Text under study:
*-*-*

Create an ingestion job
Once created, initiate the sync process to ingest your product catalog. The knowledge base processes each image and video, generates embeddings and stores them in the managed vector database. Monitor the sync status to confirm the documents are successfully indexed.

Test the knowledge base using text as input in your prompt
With your knowledge base ready, test it using a text query in the console. Search with product descriptions like “A metallic phone cover” (or anything equivalent that could be relevant for your products media) to verify that text-based retrieval works correctly across your catalog.

Test the knowledge base using a reference image and retrieve different modalities
Now for the powerful part—visual search. Upload a reference image of a product you want to find. For example, imagine you saw a cell phone cover on another website and want to find similar items in your catalog. Simply upload the image without additional text prompt.

The multimodal knowledge base extracts visual features from your uploaded image and retrieves visually similar products from your catalog. As you can see in the results, the system returns phone covers with similar design patterns, colors, or visual characteristics. Notice the metadata associated with each chunk in the Source details panel. The x-amz-bedrock-kb-chunk-start-time-in-millis and x-amz-bedrock-kb-chunk-end-time-in-millis fields indicate the exact temporal location of this segment within the source video. When building applications programmatically, you can use these timestamps to extract and display the specific video segment that matched the query, enabling features like “jump to relevant moment” or clip generation directly from your source videos. This cross-modal capability transforms the shopping experience—customers no longer need to describe what they’re looking for with words; they can show you.
Test the knowledge base using a reference image and retrieve different modalities using Bedrock Data Automation
Now we look at what the results would look like if you configured Bedrock Data Automation parsing during the data source setup. In the following screenshot, notice the transcript section in the Source details panel.

For each retrieved video chunk, Bedrock Data Automation automatically generates a detailed text description—in this example, describing the smartphone’s metallic rose gold finish, studio lighting, and visual characteristics. This transcript appears directly in the test window alongside the video, providing rich textual context. You get both visual similarities matching from the multimodal embeddings and detailed product descriptions that can answer specific questions about features, colors, materials, and other attributes visible in the video.

*-*-*

What you have to do: From the knowledge base testing walkthrough, reproduce the passage starting with "Create an ingestion" and going on through "are successfully indexed.".

*-*-*

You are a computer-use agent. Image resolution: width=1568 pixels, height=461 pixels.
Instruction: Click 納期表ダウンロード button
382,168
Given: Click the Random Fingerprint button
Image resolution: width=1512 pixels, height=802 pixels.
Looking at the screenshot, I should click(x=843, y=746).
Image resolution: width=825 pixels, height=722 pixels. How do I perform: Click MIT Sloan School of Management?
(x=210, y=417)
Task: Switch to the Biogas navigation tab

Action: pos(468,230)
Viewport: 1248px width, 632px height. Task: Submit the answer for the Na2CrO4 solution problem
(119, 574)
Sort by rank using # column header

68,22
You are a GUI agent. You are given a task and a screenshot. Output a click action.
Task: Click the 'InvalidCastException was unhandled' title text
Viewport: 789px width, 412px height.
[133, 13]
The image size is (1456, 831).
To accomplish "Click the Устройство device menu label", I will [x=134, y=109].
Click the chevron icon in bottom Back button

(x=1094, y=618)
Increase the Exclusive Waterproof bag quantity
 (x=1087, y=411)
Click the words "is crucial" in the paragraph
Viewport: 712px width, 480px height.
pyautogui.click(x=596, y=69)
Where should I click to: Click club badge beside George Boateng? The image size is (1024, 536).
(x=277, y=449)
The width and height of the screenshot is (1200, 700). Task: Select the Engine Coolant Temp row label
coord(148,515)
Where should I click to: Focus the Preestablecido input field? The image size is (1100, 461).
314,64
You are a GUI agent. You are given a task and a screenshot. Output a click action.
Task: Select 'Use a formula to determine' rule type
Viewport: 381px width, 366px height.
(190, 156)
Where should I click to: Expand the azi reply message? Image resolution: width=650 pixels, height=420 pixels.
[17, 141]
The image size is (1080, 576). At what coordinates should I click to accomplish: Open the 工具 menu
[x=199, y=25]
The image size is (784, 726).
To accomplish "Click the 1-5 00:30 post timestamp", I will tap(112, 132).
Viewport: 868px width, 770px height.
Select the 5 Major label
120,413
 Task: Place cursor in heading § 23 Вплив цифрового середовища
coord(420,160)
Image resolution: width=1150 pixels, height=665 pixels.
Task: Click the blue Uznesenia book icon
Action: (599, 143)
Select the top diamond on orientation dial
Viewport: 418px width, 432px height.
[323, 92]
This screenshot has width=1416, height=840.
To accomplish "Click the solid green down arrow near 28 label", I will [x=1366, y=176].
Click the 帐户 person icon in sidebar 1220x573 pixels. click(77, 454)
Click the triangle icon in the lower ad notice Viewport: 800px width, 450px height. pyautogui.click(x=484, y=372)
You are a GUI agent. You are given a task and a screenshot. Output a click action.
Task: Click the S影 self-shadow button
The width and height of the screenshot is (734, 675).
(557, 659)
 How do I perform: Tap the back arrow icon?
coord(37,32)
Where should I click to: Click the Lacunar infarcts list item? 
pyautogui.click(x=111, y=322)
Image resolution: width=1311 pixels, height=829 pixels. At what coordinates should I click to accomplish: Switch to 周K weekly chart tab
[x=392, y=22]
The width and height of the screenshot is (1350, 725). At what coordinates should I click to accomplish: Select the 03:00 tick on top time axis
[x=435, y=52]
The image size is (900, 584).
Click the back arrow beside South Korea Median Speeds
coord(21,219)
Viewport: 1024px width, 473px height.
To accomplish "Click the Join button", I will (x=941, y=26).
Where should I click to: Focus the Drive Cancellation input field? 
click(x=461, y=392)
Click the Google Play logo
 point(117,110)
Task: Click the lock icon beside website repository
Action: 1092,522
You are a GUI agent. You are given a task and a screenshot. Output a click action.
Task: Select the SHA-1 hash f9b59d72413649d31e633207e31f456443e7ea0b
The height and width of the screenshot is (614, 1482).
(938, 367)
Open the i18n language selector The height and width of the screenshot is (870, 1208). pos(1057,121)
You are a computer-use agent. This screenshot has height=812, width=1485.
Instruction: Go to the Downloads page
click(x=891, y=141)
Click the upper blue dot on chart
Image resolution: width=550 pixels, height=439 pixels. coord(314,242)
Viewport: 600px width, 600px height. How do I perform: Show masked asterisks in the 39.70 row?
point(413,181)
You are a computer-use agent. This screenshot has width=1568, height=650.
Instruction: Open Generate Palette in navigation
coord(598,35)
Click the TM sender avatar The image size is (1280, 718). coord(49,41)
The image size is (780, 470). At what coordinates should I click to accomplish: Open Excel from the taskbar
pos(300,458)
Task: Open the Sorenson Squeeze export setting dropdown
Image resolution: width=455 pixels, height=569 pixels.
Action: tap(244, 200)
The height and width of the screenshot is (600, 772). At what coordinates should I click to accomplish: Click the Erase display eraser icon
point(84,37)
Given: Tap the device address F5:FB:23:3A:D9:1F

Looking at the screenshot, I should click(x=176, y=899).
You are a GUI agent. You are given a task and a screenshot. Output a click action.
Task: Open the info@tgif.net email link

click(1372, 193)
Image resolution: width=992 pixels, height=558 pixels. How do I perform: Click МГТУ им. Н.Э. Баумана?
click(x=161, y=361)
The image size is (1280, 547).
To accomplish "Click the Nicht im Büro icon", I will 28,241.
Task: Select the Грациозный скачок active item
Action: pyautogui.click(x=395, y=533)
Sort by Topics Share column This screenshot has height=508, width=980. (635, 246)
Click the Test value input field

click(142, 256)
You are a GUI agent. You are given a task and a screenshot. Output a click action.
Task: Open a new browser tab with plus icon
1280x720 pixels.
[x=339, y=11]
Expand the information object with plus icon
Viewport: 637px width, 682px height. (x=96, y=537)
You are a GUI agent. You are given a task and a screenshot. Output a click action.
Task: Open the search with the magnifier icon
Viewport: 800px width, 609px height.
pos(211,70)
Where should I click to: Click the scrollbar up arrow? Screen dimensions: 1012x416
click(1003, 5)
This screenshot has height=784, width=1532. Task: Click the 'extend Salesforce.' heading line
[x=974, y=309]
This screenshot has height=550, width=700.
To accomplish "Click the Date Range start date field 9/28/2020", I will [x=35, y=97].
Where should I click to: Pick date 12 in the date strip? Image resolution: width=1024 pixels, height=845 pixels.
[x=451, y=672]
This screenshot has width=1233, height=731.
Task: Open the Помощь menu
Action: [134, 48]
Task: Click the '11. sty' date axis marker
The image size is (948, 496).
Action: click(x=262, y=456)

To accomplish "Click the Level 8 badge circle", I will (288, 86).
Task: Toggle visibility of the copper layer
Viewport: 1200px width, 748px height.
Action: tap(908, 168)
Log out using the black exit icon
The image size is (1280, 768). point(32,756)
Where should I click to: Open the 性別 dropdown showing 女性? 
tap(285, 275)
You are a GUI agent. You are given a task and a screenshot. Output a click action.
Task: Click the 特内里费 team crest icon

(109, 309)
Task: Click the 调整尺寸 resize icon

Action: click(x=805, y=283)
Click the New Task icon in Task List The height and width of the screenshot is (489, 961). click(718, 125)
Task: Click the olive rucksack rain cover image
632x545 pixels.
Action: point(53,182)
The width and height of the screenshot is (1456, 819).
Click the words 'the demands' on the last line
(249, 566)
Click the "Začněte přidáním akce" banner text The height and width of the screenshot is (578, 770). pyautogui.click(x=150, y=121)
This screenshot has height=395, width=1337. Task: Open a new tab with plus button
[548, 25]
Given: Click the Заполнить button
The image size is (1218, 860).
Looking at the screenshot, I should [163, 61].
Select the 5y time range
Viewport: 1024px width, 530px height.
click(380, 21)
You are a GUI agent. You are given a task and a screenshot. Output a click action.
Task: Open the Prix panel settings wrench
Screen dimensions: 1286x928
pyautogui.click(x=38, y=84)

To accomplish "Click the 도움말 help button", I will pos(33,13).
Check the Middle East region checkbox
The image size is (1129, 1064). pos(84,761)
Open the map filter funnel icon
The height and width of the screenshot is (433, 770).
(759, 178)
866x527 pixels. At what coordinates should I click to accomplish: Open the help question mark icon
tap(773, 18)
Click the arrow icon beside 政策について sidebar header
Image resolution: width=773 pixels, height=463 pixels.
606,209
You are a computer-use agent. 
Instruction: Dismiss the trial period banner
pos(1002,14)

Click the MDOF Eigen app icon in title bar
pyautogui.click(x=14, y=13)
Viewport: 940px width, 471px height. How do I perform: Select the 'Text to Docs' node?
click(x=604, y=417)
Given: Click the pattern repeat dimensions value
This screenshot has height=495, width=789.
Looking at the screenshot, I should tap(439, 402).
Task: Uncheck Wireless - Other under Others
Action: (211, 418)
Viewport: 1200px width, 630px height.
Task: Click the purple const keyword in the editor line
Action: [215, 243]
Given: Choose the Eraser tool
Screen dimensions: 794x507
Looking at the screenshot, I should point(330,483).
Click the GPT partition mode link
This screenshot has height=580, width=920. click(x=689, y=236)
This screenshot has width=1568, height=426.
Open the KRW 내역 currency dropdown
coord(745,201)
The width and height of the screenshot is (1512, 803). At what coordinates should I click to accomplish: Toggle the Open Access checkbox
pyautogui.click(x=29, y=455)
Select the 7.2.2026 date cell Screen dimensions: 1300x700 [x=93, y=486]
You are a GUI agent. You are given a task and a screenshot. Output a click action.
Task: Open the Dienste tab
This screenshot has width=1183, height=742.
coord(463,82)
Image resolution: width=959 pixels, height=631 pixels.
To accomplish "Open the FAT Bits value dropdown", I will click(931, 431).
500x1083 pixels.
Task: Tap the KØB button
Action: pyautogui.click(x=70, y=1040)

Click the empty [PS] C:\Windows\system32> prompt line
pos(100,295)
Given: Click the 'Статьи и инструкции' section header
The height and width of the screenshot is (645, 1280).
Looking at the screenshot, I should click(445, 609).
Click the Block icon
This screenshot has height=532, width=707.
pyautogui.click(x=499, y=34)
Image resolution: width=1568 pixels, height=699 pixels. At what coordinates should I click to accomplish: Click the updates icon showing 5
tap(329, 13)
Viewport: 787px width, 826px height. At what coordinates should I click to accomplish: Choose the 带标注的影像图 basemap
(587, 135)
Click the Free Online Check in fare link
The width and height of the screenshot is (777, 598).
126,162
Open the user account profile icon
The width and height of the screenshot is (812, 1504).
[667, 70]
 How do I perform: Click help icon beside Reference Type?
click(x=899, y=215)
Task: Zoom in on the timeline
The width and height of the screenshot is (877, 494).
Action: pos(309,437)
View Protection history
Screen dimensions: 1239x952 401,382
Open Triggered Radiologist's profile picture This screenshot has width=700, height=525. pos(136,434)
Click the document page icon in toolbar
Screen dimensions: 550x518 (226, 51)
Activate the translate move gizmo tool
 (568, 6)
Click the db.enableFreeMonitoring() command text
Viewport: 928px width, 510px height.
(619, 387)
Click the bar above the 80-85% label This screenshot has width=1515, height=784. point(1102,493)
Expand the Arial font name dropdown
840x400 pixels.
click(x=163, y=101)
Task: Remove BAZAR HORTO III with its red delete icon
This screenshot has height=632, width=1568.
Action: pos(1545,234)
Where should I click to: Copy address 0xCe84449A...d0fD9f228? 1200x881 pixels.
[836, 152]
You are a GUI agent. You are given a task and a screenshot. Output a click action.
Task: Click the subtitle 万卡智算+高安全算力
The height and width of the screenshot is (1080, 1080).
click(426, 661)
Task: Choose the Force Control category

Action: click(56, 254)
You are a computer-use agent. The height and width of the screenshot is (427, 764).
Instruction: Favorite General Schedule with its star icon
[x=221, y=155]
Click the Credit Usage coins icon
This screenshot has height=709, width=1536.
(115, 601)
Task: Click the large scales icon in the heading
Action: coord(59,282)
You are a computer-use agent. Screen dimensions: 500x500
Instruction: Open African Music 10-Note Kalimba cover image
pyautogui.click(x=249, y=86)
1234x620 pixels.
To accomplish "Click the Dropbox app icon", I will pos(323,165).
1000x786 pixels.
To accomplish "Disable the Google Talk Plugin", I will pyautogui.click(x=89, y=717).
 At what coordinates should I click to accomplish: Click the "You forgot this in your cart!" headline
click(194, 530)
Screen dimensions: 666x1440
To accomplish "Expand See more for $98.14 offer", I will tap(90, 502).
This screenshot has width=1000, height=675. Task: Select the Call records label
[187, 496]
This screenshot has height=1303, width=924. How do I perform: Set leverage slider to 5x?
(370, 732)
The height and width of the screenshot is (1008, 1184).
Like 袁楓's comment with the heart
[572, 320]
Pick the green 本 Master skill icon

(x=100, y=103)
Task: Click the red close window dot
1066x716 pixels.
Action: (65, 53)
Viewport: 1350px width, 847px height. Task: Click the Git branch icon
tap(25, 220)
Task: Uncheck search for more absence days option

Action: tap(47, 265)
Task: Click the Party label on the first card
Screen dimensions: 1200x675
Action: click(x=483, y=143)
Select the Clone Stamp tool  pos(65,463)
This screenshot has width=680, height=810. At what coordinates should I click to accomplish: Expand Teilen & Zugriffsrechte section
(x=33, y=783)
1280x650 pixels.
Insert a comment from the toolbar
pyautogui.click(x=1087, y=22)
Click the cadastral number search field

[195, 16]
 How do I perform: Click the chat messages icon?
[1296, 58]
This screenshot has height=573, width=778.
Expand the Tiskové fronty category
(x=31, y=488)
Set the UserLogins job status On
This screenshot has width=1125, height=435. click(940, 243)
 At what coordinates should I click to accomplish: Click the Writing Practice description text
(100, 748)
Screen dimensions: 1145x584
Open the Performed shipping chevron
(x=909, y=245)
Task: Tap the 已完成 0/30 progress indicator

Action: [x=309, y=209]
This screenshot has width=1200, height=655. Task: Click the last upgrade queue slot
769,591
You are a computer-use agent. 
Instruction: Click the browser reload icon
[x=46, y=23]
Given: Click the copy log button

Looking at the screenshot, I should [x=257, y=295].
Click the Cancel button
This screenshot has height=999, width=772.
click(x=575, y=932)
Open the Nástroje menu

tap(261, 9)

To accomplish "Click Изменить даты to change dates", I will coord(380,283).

*-*-*

Answer to the problem:
Create an ingestion job
Once created, initiate the sync process to ingest your product catalog. The knowledge base processes each image and video, generates embeddings and stores them in the managed vector database. Monitor the sync status to confirm the documents are successfully indexed.